For the analysis, Stafford and colleagues examined data from a nationally representative sample of young adults ages 18 to 20 in 2005. "This was during the happy days of the economy," Stafford said. "Mortgages were easy to obtain and rapidly rising home equity led a lot of parents to feel that it was possible to help their children with college expenses."
Stafford found that parental home ownership was a major predictor of children's college enrollment among the 745 families sampled, even after controlling for parental education. "About 64 percent of the children of home-owners were enrolled in college," he said, "compared with about 33 percent of renters."
The amount of home equity among parents who owned their own homes also clearly predicted adult children's college enrollment. About 51 percent of children whose parents had less than $25,000 of home equity enrolled in college, compared with 88 percent of those whose parents had $350,000 or more of home equity.
Parental finances are just one of the factors likely to affect college enrollments, notes Stafford. Data from the ISR study confirm that personal characteristics also play a major role. "Young adults' self-concepts and their self-discipline---in terms of cutting back on hours spent watching television in high school---are also strongly linked to college attendance," he says.
For example, teens who went on to college watched television about 45 minutes less on weekdays than teens who did not attend college.
The analyses are part of a proposed new project on the transition to adulthood. "The years between 18 and 28 have become a distinct period of life between adolescence and adulthood," Stafford said. "Even before the current economic problems reached critical proportions, young people were taking longer than in the past to establish themselves and to strike out on their own.

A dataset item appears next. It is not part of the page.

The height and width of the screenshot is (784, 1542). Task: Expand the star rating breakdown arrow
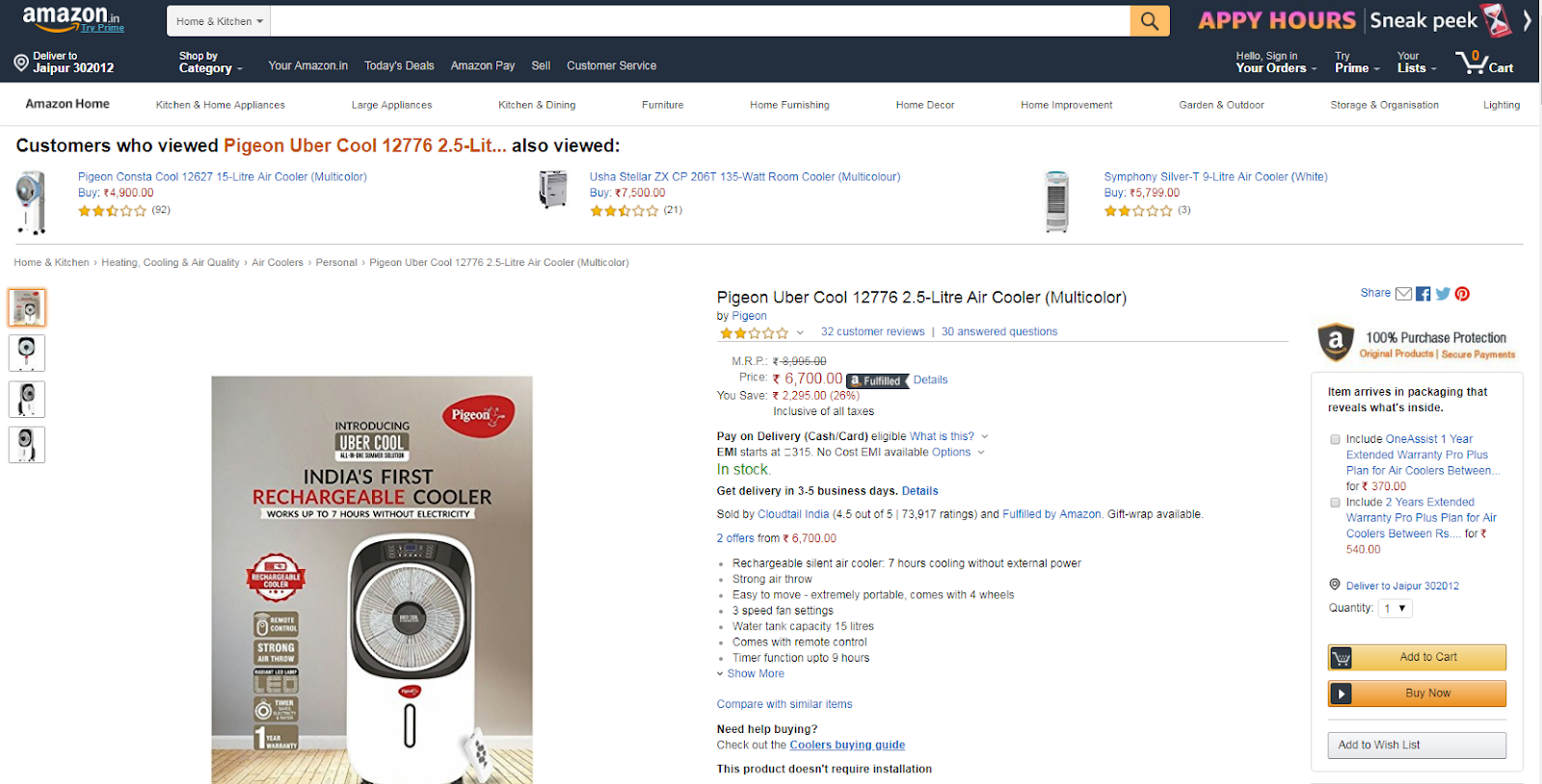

"Some evidence suggests that this period is particularly hard for minority and poor youth, but we need more information about the personal and social characteristics that facilitate or impede progress through this period into productive adulthood," he said. "We currently have a very limited understanding of how American youth actually pass through this period, and we know almost nothing about how this passage is related to the youths' families of origin."